Rules for trial expiry, cancellation timing, auto-renew and the situations in which refunds may or may not be reviewed.
1. Purpose and scope
This Refund & Cancellation Policy explains how Ad&Vi TV should handle trial expiry, cancellation of scheduled billing, paid-plan termination and refund requests for direct subscriptions sold by the service.
This draft must be reviewed against the consumer-protection and digital-content rules of each launch market, as mandatory law may override some policy language.
2. Trial period and pre-billing choices
New eligible customers may receive one 24-hour promotional trial after registration. If the user does not opt in to automatic conversion, paid billing should not start automatically at the end of the trial.
If the user expressly enables auto-convert or a recurring plan before the trial ends, the service may schedule the selected paid plan to start once the trial expires, subject to the checkout disclosures shown at that time.
3. How cancellation should work
Users should be able to cancel scheduled auto-convert before the trial expiry and cancel recurring renewal before the next billing date through the account or billing area. Unless mandatory law says otherwise, cancellation stops future charges and does not automatically refund already-started paid periods.
For subscriptions purchased through Apple App Store, Google Play or another third-party marketplace, cancellation and refund handling may also be governed by that marketplace’s own billing rules and support process.
4. Situations where a refund may be reviewed
The service may review refund requests for duplicate billing, proven unauthorized charges, complete technical non-delivery over a material part of the paid period, or other incidents where the service failed to provide the purchased core functionality.
Refunds may also be provided where mandatory consumer law requires them or where the service voluntarily decides to issue a goodwill adjustment after case review.
- A request is stronger when it includes the account email, payment reference, date of charge, device information and a clear description of the incident.
- The service may request logs, screenshots or additional fraud-verification details before making a decision.
5. Situations that may be non-refundable
Unless required by law, refunds may be denied when a paid period was substantially used, when the issue was caused mainly by the user’s device, network or unsupported setup, when the user breached the rules, or when anti-fraud checks indicate abuse.
The service may also deny requests linked to repeated trial abuse, deliberate chargeback misuse, credential sharing or attempts to bypass territorial, device or entitlement restrictions.
6. Review process and timing
The production service should define a support channel, review window and service-level targets for refund cases. The request process should be visible in the billing area and help center before launch.
Where a refund is approved, the return of funds may still depend on the payment rail, bank timelines, card-network processing and any third-party store rules.
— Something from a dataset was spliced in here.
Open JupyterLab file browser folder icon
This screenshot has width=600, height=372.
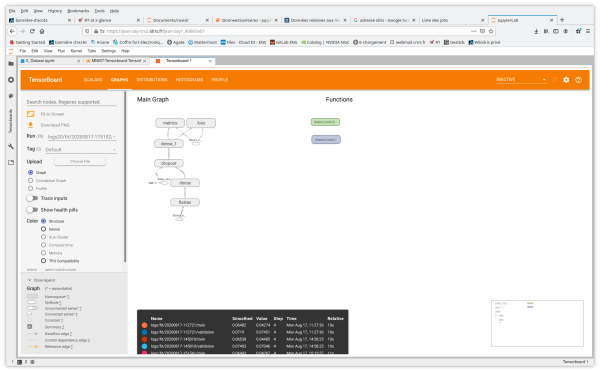coord(11,64)
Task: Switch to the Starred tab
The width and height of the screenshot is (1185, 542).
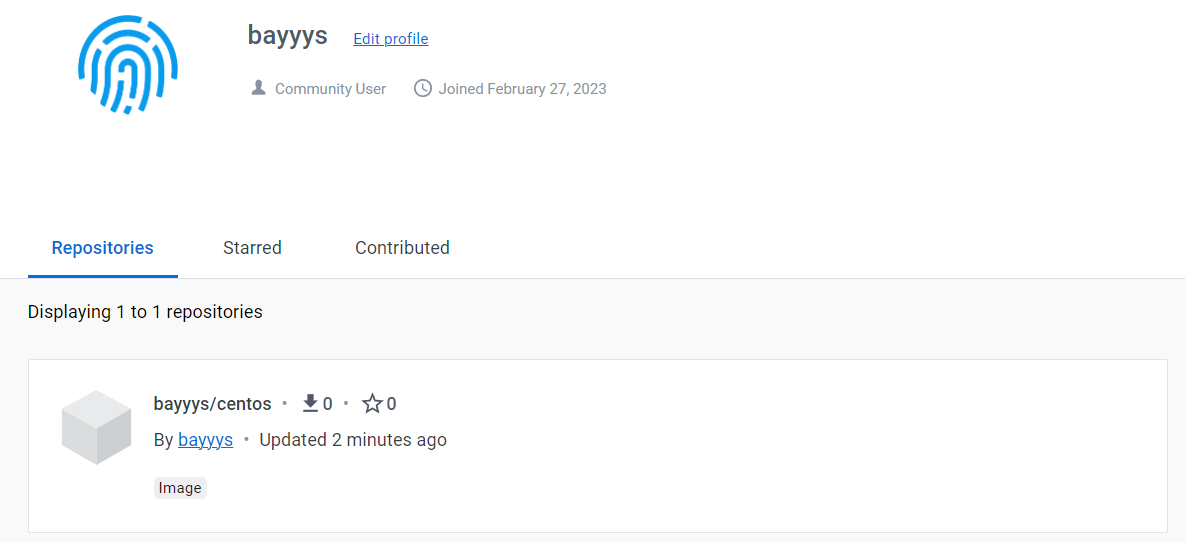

7. Chargebacks and account restrictions
Users should contact support before filing a payment dispute whenever reasonably possible. Fraudulent or bad-faith chargebacks may lead to account restrictions, loss of promotional eligibility or denial of future service.
Nothing in this policy limits non-waivable consumer rights or any refund remedies that must be provided under applicable law.
These texts are original product drafts for the prototype and should be reviewed and localized by qualified counsel before public launch.
The structure is service-ready, but the wording is newly written for this project and should not be treated as legal advice.